• INFORMATION:
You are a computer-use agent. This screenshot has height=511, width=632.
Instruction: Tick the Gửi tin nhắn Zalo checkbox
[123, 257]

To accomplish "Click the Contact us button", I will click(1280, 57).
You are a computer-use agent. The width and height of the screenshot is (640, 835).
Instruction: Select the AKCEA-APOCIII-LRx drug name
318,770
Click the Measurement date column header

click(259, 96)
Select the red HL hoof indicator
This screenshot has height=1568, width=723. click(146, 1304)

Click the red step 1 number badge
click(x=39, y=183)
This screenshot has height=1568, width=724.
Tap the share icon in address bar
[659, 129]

• WHAT IS EXPECTED:
Copy out each line in the preceding records that contains "computer".

• ANSWER FOR THIS EXERCISE:
You are a computer-use agent. This screenshot has height=511, width=632.
You are a computer-use agent. The width and height of the screenshot is (640, 835).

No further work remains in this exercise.